One summer day, when I was thirteen, I went into a haunted house with my friends on a dare. We rode our bikes four abreast on empty back roads, making up our own ghost stories and romances and adventures because we were bursting with the possibility of it all.

The house was in the shape of an octagon, and it was set way back off the road, so you’d have to know it was there to find it. We rode around to the back of the house and went in through the summer kitchen. As soon as I crossed over the threshold, I felt the residue of something that had been left behind. It was like walking into a cold patch of water. I don’t know if there were ghosts or spirits in that house, but there was some kind of energy. It felt both abandoned and alive.

I only stayed for a few minutes and wasn’t brave enough to wander past the first room. Right as we were leaving, I tore off a strip of wallpaper and put it in my backpack. The pattern had faded to a yellowish-brown, and it was thick with several generations of wallpaper stuck together, but it came off easily and felt delicate in my hand.

We ran out of that house shrieking and laughing, suddenly wild with release and adrenaline, and in my joy, I forgot about what I had slipped into my bag.

That night I found it. It was from that house, and whatever was there was also seeped into this paper. And now it was in my bedroom.

I had to get rid of it, but how? I put it under my bed, then I moved it between the pages of a book that I stuffed in the back of my closet, then I hid it downstairs. Nothing worked. No matter where I hid it, I couldn’t get rid of the feeling that the house—what was in that house—was attached to me now.

The next day I put it in a plastic bag, tied a tight knot, put that in another bag, tied another knot, and dropped it in the public garbage can at the local swimming pool.

Reading this now, it all sounds ridiculous; nothing more than the overwrought imagination of a teenager, and maybe that’s all it was.
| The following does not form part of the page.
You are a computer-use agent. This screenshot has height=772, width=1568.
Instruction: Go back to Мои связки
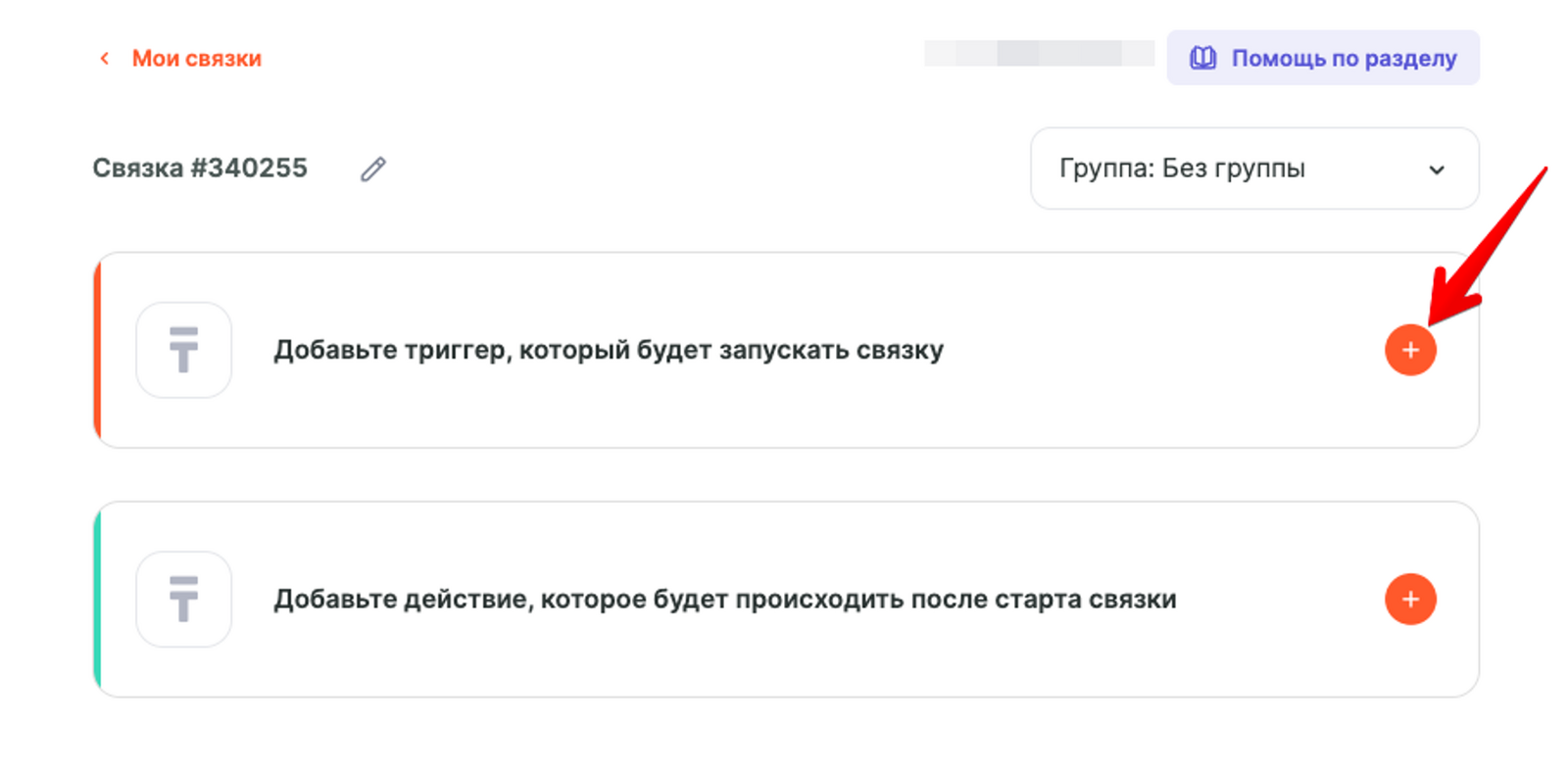click(x=196, y=59)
But I’ve never forgotten it. And when I started to write this book, before I even knew what the story was going to be, I had a picture of four girls on bikes standing outside a haunted house trying to decide if they were going to go in.

Real fear lives inside of us. The house was empty and creepy in all its shadowed corners and its brokenness. But the fear I felt – a fear I have never forgotten – it came from me.